# [ЗАДАНИЕ A]
Выведите строки данных в виде JSON-списка, по одному элементу на строку и без пустых строк. Нужны только строки с самого начала данных до строки с "tap(881, 460)" включительно.

* * * * * * * * *

Тою же осенью поэт получил от издательства А.Ф.Маркса заказ для «Нивы» на перевод нескольких рассказов Гамсуна (хвастает матери - обещают 50 рублей за лист). Люба с удовольствием берется за черновой перевод. Внезапно Блока известили о безнадежном состоянии отца. Как известно, Александр Львович поддерживал отношения с сыном и после распада семьи. Раз примерно в год он приезжал, подолгу молча сидел в комнате у Саши. Аккуратно помогал деньгами. И дельным советом - в университетские уже годы. С учетом своей удаленности он был скорее хорошим отцом, нежели плохим.
В последний раз они виделись весной 1909-го, незадолго до заграницы. Александр Львович пришел к ним на Галерную и, кажется, впервые произвел неожиданно приятное впечатление. Лишь за год до того Блок писал матери: «Господи, как с ним скучно и ничего нет общего», теперь -«У нас был Александр Львович, который обоим нам
понравился своим умом, остроумием и наружностью Нибелунга». И вот Нибелунг умирал.
Сын немедленно едет в Варшаву.

* * * * * * * * *

# [ЗАДАНИЕ B]
Перепишите часть отрывка, начиная с "В последний раз" и до "едет в Варшаву." включительно. Замените в ней "Варшаву" на "Москву".

* * * * * * * * *

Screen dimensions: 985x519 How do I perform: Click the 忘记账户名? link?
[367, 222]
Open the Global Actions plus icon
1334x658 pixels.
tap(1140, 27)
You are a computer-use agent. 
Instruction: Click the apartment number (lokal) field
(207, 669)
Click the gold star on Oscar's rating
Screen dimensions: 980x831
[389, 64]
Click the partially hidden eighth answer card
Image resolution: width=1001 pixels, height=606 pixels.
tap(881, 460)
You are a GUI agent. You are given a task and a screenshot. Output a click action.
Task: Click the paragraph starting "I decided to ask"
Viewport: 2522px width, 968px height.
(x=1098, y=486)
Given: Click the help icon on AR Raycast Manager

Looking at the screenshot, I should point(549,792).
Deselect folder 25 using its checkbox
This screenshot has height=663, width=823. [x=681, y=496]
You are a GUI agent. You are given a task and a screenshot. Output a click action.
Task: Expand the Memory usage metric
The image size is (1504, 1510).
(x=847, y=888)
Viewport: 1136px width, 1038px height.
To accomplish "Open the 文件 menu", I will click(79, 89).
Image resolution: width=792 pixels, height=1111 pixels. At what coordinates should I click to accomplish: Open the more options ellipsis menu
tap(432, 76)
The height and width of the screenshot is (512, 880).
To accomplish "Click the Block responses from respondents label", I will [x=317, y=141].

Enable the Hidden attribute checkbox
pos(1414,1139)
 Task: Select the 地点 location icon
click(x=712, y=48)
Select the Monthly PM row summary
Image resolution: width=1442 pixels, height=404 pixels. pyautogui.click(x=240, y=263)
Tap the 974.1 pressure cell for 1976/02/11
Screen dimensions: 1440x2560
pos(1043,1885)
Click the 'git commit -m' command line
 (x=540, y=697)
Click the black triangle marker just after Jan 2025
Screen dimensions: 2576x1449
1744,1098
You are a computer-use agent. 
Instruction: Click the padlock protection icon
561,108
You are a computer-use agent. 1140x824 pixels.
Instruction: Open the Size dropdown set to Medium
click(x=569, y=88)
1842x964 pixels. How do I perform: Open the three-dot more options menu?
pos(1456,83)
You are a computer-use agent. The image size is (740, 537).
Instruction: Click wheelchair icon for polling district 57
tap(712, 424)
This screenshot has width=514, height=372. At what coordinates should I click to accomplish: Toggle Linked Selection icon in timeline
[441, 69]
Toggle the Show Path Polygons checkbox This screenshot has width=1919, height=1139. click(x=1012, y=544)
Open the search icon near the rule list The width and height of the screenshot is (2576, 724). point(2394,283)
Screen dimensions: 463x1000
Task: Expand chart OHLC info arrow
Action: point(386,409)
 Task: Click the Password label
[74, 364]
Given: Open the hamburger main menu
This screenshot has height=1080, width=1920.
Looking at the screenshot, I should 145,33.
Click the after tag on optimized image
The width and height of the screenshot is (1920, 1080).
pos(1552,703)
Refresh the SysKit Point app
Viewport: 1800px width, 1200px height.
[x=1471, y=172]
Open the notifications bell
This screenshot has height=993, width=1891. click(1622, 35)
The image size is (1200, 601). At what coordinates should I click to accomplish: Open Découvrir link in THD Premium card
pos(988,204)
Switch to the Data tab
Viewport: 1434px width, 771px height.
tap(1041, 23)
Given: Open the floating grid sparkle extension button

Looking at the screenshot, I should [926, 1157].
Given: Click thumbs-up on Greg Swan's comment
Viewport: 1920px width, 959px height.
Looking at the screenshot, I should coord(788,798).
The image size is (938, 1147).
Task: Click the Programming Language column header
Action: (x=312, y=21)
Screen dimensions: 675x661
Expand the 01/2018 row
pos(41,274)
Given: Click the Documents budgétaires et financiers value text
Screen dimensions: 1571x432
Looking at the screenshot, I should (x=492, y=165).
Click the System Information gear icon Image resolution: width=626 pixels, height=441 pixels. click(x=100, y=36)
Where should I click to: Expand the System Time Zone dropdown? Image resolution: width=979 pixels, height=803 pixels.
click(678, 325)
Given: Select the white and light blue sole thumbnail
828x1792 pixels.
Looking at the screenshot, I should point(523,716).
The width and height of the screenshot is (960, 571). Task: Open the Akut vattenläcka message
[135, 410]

* * * * * * * * *

# [РЕЗУЛЬТАТ A]
[
  "Screen dimensions: 985x519 How do I perform: Click the 忘记账户名? link?",
  "[367, 222]",
  "Open the Global Actions plus icon",
  "1334x658 pixels.",
  "tap(1140, 27)",
  "You are a computer-use agent. ",
  "Instruction: Click the apartment number (lokal) field",
  "(207, 669)",
  "Click the gold star on Oscar's rating",
  "Screen dimensions: 980x831",
  "[389, 64]",
  "Click the partially hidden eighth answer card",
  "Image resolution: width=1001 pixels, height=606 pixels.",
  "tap(881, 460)"
]

# [РЕЗУЛЬТАТ B]
В последний раз они виделись весной 1909-го, незадолго до заграницы. Александр Львович пришел к ним на Галерную и, кажется, впервые произвел неожиданно приятное впечатление. Лишь за год до того Блок писал матери: «Господи, как с ним скучно и ничего нет общего», теперь -«У нас был Александр Львович, который обоим нам
понравился своим умом, остроумием и наружностью Нибелунга». И вот Нибелунг умирал.
Сын немедленно едет в Москву.